Scrum Reihe 3: Wie viel Product-Owner braucht ein Team?

Scrum ist inzwischen das wohl bekannteste Methoden-Framework im agilen Kontext und verbreitet sich zunehmend auch außerhalb der IT- und Software-Entwicklung.

Da fast alle Projekte der Faktor Zehn nach Scrum durchgeführt werden, kommt es in größeren Projekten auch immer wieder zu der Fragestellung, ob denn wirklich jedes Team einen eigenen Product-Owner benötigt. Kann denn nicht ein Product-Owner für mehrere Teams zuständig sein? Diese Frage bekommt  mit der Empfehlung aus dem letzten Artikel, eher kleinere und damit natürlich auch eher mehr Teams einzusetzen, besondere Bedeutung. Nicht nur, weil es einen finanziellen Unterschied macht, ob man fünf oder zehn Product Owner beschäftigen muss. Sondern auch, weil es durchaus schwierig sein kann, die erforderliche Anzahl an erfahrenen Personen zusammen zu bekommen, um alle Product-Owner-Stellen auch besetzen zu können.

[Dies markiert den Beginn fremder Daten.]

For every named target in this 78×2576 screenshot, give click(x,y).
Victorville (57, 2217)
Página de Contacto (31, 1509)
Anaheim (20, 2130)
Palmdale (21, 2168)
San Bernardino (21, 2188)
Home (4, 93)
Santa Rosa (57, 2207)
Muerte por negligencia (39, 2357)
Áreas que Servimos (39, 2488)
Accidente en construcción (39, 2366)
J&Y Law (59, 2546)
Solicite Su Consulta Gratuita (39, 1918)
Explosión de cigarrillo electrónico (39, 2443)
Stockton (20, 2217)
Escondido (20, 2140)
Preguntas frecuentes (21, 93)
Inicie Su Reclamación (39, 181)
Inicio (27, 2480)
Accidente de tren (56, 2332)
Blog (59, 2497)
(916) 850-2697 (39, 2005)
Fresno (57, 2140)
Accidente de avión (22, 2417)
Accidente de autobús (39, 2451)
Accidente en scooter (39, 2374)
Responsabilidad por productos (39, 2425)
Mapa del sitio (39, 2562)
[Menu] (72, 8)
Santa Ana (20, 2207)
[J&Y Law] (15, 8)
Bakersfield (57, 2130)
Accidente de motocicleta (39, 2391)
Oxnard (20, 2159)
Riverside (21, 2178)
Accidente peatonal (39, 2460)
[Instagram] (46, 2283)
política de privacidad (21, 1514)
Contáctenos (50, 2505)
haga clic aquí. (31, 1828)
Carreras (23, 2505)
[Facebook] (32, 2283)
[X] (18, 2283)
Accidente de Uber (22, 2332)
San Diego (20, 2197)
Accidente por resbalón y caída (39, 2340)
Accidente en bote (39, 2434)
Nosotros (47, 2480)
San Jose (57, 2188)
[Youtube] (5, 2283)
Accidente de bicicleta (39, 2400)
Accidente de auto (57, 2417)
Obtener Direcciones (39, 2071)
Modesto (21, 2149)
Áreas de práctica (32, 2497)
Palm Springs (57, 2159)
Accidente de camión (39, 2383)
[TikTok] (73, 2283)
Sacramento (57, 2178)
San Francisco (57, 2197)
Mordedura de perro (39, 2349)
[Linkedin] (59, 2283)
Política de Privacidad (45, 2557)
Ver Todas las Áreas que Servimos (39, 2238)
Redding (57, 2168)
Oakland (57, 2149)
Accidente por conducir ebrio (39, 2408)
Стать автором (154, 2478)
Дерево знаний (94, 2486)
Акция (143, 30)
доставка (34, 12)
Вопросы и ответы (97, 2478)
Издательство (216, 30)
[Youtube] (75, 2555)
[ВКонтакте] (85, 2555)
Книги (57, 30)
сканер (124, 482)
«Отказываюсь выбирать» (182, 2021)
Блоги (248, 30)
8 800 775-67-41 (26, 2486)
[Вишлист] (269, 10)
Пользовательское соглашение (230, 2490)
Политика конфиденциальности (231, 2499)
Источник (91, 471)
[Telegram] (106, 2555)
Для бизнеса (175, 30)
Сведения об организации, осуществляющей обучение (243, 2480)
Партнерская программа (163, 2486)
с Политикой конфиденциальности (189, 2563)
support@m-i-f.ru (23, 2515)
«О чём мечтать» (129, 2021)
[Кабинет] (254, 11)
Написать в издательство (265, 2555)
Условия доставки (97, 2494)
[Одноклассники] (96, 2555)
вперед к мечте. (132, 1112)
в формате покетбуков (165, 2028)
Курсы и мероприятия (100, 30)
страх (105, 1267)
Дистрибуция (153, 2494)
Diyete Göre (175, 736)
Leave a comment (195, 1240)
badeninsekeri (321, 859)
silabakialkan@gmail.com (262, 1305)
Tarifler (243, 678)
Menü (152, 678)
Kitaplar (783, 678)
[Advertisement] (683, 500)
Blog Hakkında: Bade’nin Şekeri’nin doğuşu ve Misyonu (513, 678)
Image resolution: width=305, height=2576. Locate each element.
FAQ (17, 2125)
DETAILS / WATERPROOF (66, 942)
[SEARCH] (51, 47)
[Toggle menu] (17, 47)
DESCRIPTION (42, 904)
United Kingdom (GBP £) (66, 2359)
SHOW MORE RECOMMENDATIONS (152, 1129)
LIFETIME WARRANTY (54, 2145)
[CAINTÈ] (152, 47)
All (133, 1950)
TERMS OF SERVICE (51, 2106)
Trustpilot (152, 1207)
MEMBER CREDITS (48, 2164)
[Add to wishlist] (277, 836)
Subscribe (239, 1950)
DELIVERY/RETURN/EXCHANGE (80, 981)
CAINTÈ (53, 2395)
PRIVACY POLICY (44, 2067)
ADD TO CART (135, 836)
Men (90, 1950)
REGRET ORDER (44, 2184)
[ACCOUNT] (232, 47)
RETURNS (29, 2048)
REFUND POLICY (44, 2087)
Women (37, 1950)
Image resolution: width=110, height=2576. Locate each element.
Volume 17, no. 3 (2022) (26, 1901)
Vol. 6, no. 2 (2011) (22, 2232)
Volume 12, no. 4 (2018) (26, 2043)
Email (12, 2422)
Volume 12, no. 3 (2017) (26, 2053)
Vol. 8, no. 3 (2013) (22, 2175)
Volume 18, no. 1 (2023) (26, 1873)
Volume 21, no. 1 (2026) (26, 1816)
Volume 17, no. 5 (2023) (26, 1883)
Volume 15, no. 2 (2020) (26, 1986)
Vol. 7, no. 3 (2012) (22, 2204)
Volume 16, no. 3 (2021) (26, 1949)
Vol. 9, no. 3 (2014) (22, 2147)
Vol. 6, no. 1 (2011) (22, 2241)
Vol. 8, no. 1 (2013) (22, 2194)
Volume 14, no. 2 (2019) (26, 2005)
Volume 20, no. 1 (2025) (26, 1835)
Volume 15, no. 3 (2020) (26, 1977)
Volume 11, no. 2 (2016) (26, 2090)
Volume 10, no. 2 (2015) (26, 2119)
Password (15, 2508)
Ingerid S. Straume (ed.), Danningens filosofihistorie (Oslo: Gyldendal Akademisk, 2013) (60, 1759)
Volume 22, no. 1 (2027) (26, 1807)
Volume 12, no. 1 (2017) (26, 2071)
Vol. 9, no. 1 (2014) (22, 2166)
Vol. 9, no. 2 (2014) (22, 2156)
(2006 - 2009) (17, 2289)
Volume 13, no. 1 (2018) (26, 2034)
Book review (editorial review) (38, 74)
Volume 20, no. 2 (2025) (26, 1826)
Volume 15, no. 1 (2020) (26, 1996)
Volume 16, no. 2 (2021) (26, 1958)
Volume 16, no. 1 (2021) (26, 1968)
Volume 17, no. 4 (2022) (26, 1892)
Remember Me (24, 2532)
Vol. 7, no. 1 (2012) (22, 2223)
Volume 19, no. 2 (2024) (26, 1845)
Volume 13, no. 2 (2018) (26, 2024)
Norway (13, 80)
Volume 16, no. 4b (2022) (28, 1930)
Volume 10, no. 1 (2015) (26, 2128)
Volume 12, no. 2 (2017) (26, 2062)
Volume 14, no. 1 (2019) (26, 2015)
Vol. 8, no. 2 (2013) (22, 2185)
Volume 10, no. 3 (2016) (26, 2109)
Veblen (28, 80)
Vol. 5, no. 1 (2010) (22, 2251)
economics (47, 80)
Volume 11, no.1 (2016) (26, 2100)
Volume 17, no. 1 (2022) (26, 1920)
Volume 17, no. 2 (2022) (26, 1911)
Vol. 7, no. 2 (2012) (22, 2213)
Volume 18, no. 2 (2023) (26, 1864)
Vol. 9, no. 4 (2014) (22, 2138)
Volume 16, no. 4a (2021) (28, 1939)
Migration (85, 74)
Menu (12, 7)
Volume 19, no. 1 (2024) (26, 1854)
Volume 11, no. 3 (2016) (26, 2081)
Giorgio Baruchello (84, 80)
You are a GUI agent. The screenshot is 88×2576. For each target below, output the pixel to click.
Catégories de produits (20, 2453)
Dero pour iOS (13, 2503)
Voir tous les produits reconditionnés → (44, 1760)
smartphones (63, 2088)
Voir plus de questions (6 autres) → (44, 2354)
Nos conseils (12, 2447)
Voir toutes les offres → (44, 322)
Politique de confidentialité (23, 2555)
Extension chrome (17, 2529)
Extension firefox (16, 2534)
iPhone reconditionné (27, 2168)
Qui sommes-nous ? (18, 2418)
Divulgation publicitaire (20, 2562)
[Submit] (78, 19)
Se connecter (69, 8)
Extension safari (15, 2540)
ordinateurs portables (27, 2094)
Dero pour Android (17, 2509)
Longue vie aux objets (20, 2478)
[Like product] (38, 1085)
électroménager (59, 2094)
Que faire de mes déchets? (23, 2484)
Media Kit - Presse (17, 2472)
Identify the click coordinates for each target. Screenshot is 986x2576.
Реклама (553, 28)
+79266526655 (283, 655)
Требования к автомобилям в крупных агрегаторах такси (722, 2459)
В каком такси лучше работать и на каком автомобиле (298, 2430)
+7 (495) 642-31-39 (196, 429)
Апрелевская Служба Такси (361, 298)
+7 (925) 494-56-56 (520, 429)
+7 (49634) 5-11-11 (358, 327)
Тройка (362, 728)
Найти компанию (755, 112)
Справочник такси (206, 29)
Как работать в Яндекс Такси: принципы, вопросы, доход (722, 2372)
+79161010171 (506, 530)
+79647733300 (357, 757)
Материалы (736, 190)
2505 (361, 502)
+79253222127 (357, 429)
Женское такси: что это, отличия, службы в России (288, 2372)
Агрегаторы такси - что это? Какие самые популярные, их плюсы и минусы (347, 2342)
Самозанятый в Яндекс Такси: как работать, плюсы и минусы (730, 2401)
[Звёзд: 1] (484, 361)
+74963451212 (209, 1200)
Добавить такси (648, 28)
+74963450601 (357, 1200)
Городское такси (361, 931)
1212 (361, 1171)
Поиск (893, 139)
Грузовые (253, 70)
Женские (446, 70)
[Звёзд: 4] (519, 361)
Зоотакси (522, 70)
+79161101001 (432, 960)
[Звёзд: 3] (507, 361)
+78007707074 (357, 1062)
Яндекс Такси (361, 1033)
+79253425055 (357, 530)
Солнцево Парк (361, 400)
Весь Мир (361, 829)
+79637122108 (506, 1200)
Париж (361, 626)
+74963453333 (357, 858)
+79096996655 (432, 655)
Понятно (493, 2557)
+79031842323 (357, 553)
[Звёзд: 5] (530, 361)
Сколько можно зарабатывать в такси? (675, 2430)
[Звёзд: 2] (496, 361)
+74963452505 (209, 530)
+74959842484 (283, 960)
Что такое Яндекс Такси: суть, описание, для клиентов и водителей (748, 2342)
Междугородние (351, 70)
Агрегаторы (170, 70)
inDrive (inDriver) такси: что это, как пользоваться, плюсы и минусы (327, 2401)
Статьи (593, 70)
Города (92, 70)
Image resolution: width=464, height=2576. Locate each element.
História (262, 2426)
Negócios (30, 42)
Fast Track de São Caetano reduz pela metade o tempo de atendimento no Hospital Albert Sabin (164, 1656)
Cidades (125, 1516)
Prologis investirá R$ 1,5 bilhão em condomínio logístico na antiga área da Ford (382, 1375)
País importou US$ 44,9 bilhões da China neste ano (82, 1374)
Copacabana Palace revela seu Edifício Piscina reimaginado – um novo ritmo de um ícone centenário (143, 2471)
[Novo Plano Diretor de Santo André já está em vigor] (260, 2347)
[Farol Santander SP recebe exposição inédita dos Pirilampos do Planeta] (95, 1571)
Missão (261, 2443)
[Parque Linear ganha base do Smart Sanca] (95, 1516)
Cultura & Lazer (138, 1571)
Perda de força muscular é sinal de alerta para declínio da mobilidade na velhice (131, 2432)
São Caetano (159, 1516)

Ohne die Bedeutung der anderen Scrum-Rollen schmälern zu wollen, ist doch der Product-Owner die Rolle im Scrum-Team, die den größten Einfluss auf den Gesamterfolg eines Vorhabens hat. Der Product-Owner ist verantwortlich für das Ergebnis. Laut Scrum-Guide beschreibt er oder sie die notwendigen Anpassungen und Erweiterungen am System, priorisiert diese und erklärt sie dem Entwicklungsteam. Das bedeutet aber auch, dass der Product-Owner sich mit den Stakeholdern abstimmt und deren Erwartungshaltungen managt, sich um das Budget kümmert und für die Akzeptanz seiner Entscheidungen im Unternehmen sorgen muss. Oft kommen nicht unerhebliche Berichtsaufgaben für das jeweilige Management dazu.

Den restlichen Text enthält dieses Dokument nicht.